# Jaia Balances a Treat on His Nose



## FourIsCompany (Jan 29, 2008)

I've always had trouble with the treat balancing trick because the dog always tried to grab the treat and I didn't have the patience to work with them on it, so today, I decided to start with something that doesn't have a smell. 

First, I C/T for just putting my finger on the bridge of Jaia's nose. Then I folded up a small piece of paper and put a little tape on it to stick to his nose. Using the clicker and treats, it was pretty easy to get him to stay still for that...










Then I turned the paper over so the tape was up. That encouraged him to hold still because only if it stayed on his nose did I give the C/T. If it slipped off, I said, "Uh-oh"! Once he started holding still to balance it, I started adding the cue (nose), because I could tell he understood what he was supposed to do.










Then I tried a few other items that were laying around, one of which was dental floss. LOL 










Finally, I slipped in a treat, using the cue and he didn't even budge. This was in our first session! I'm so proud of him. He's so smart! It's amazing how fast they can pick something up once they really understand the whole behavior marking thing.

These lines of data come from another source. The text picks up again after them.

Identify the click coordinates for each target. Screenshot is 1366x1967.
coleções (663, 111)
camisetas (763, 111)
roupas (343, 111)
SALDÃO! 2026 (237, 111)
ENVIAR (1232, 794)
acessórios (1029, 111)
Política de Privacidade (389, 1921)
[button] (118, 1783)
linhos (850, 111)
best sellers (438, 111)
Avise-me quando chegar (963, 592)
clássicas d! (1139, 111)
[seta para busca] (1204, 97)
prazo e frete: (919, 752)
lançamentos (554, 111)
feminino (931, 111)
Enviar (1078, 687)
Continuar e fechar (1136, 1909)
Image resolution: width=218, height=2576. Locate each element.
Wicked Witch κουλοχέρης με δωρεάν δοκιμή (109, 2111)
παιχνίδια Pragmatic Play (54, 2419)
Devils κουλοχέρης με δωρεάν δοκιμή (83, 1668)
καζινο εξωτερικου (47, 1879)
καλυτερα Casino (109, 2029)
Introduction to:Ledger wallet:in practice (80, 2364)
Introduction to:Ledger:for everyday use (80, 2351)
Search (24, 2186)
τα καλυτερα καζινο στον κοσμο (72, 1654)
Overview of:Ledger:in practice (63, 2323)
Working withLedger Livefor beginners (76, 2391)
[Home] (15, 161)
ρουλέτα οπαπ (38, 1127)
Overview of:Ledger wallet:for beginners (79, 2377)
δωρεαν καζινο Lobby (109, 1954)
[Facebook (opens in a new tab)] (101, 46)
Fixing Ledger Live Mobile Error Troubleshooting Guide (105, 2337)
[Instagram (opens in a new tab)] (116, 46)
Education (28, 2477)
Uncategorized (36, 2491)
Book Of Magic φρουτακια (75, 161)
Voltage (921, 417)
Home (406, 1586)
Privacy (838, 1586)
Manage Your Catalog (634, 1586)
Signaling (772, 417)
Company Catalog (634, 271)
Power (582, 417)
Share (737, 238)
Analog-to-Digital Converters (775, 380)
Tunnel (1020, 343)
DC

(Don't mind his superfluous third and fourth ears. He's kind of embarrassed about them.)


----------



## caview (Jun 30, 2008)

That is great! Thank you, Jaia, for showing and for learning! You are such a great and handsome boy!

I tried it with a treat and it didn't work -- will do it this way! Can hardly wait to try it with Xargos!

Tanya


----------



## lucymom (Jan 2, 2009)

I love him! He looks like he's concentrating so hard!! Well done, and I love the ear comment! Handsome fella, such rich color!


----------